┌────────
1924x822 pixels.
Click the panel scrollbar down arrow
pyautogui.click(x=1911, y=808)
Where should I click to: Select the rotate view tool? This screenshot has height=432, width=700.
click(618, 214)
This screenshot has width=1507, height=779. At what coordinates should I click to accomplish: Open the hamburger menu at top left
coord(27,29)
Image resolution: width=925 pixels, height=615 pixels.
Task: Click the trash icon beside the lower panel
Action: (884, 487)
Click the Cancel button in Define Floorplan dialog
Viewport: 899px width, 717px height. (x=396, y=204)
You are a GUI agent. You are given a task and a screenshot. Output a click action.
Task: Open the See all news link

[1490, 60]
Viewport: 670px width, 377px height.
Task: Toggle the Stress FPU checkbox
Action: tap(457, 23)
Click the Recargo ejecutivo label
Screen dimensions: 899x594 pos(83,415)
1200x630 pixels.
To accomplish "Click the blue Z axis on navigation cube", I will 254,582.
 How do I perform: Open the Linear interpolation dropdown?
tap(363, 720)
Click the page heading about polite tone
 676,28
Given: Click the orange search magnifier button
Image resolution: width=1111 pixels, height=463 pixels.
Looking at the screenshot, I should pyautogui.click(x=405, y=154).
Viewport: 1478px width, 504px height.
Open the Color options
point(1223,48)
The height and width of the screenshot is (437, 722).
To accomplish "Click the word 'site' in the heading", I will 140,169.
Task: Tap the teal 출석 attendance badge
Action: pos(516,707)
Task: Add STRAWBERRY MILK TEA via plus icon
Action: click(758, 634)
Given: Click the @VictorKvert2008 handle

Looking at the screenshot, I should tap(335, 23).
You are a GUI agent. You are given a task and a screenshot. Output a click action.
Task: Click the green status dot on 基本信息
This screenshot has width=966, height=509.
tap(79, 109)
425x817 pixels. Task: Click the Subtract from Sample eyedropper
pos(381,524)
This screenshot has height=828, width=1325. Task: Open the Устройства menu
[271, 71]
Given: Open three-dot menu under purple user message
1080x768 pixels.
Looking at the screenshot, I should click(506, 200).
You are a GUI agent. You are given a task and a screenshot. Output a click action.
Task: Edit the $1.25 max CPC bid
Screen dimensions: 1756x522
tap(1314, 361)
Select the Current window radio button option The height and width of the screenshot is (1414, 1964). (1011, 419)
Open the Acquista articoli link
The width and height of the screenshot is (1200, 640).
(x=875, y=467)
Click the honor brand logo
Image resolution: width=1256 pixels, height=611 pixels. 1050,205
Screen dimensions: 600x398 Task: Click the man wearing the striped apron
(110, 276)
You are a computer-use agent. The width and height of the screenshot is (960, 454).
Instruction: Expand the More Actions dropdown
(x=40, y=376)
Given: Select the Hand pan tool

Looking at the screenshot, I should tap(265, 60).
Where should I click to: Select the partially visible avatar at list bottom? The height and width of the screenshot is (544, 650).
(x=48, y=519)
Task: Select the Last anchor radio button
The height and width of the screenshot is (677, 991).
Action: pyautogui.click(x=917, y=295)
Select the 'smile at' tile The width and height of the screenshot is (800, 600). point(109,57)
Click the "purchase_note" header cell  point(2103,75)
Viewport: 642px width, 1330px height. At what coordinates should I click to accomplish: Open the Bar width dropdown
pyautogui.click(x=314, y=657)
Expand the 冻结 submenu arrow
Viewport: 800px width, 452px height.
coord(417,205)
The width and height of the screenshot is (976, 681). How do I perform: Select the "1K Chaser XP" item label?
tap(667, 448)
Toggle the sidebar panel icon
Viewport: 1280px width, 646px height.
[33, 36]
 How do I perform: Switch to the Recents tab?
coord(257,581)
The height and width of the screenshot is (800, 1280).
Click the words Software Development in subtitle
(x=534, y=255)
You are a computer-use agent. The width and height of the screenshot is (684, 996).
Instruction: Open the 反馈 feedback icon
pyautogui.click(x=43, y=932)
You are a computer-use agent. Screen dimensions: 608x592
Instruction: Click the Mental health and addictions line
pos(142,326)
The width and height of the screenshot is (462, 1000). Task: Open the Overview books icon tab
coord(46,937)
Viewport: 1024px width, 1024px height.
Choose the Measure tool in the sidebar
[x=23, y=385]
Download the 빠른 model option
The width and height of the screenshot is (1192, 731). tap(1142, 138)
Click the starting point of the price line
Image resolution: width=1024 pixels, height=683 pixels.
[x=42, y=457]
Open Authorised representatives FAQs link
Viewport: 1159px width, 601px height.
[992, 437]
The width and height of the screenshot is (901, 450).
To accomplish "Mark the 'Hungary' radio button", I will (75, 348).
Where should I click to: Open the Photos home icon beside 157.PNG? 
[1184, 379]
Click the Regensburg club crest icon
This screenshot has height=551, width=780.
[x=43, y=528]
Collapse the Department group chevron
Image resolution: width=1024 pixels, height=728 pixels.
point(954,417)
└────────
Each line, beginning at the one that contains "Where should I click to: Open" and continuing through the end of the records, must be written out exactly, first and last included.

Where should I click to: Open the Photos home icon beside 157.PNG? 
[1184, 379]
Click the Regensburg club crest icon
This screenshot has height=551, width=780.
[x=43, y=528]
Collapse the Department group chevron
Image resolution: width=1024 pixels, height=728 pixels.
point(954,417)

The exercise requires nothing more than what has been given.